The solution is to look at where our patterns are being defined. For example, suppose we have a file of "if--then" rules, where we link patterns to code for a robot to execute if some input command matches the pattern, e.g.,
(defrule put-rule
      (put-in ?x ?y)
      => (move-hand-to ?x)
        (grasp)
        (move-hand-into ?y)
        (ungrasp))
        
        Without compiling, we'd have a robot command interpreter that would look something like this:
(defun run-robot (input)
      (dolist (rule *rules*)
        (let ((blists (pat-match (rule-test rule) input)))
          (unless (null blists)
            (do-actions (instantiate (rule-actions rule)
                                    blists))))))
        
        defrule would simply be
(defmacro defrule (name test => &rest actions)
      `(add-rule :test ',test :actions ',actions))
        
        To use a pattern compiler, we'd redefine defrule
        as follows:
(defmacro defrule (name test => &rest actions)
      `(add-rule :test ,(compile-pat test) :actions ',actions))
        
        Now, when our rule file is compiled, all the patterns become compiled Lisp functions.
Note: we also have to redefine the robot interpreter:
(defun run-robot (input)
      (dolist (rule *rules*)
        (let ((blists (funcall (rule-test rule) input)))
          (unless (null blists)
            (do-actions (instantiate (rule-actions rule)
                                    blists))))))
        
        Increasing maintainability of compiled patterns
One problem with compiling patterns is that rules become hard to read and trace. We no longer see anything that tells us what the rule is looking for, because the patterns are now anonymous functions.
Therefore, it's usually a good idea to modify our
        defrule to store both the pattern and the function.
        The former is for debugging, the latter is for efficiency.
(defmacro defrule (test => &rest actions)
      `(add-rule :test ,(compile-pat test)
                :pattern ',test
                :actions ',actions))

What is needed:
Copy out the passage on compiling Lisp patterns above word for word, between "The solution is" and "(put-in ?x ?y)", inclusive.

Stored data:
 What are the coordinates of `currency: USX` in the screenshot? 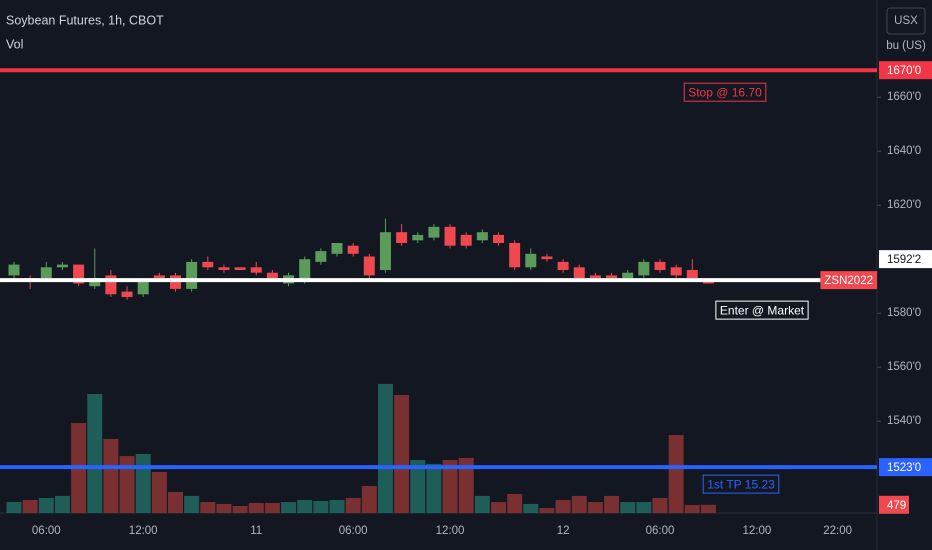 It's located at (906, 21).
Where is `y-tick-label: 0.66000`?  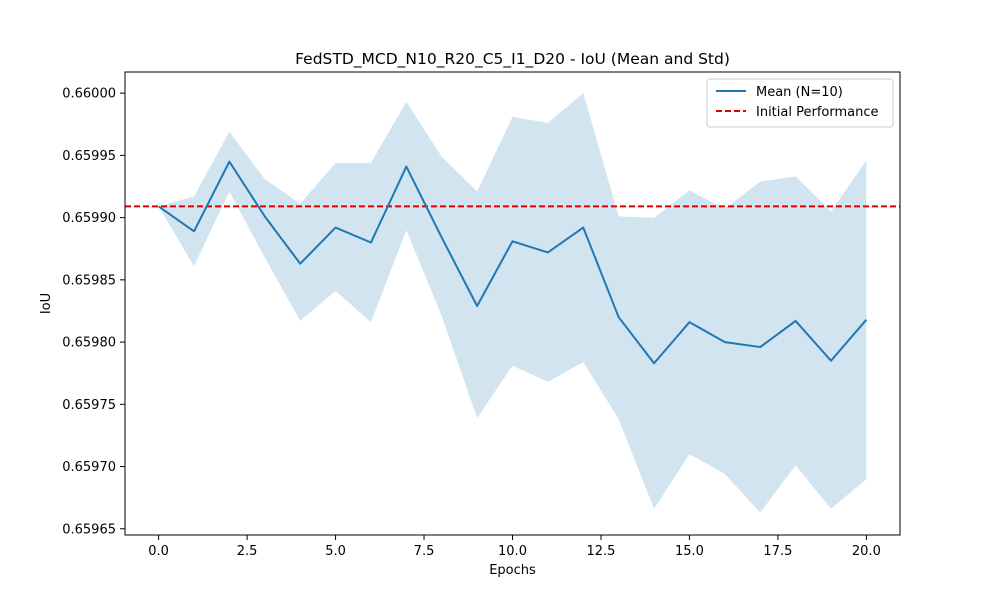 y-tick-label: 0.66000 is located at coordinates (89, 94).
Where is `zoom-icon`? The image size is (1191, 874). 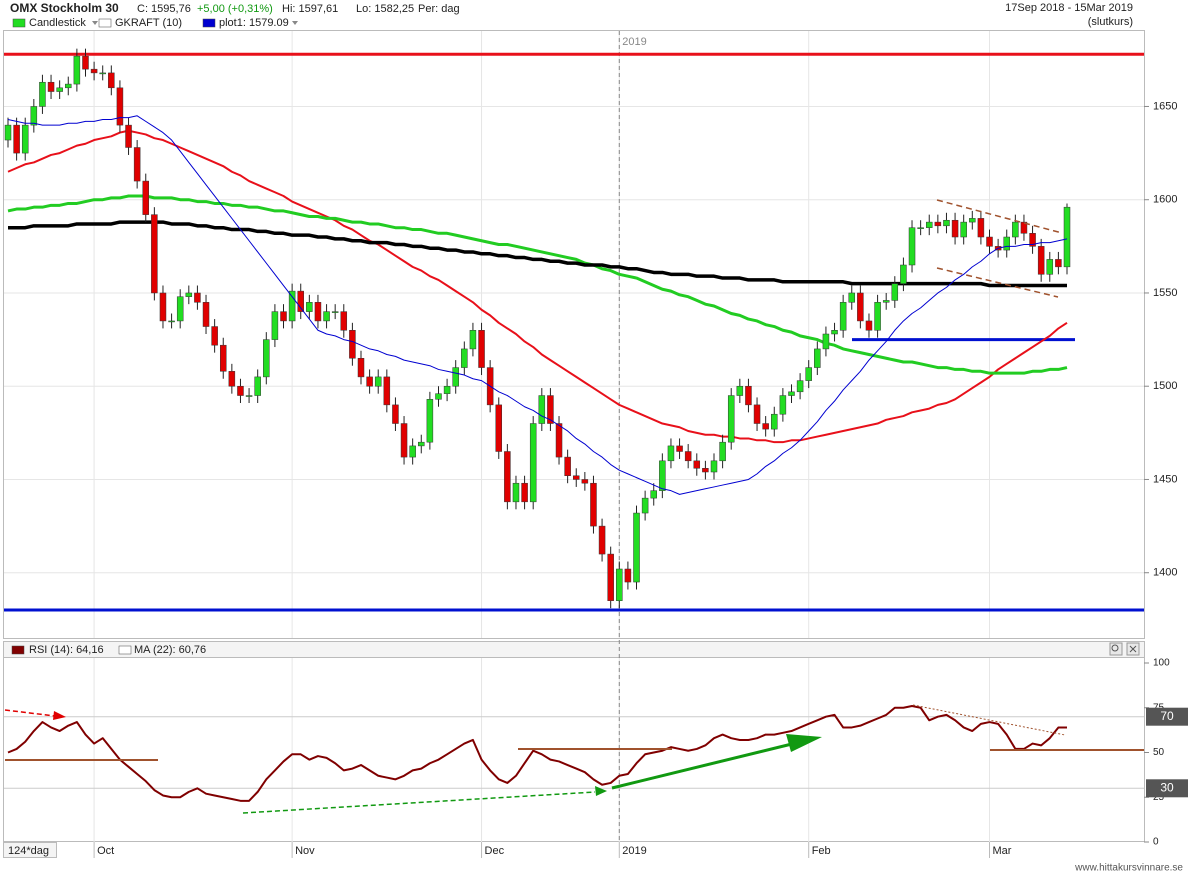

Exercise response:
The solution is to look at where our patterns are being defined. For example, suppose we have a file of "if--then" rules, where we link patterns to code for a robot to execute if some input command matches the pattern, e.g.,
(defrule put-rule
      (put-in ?x ?y)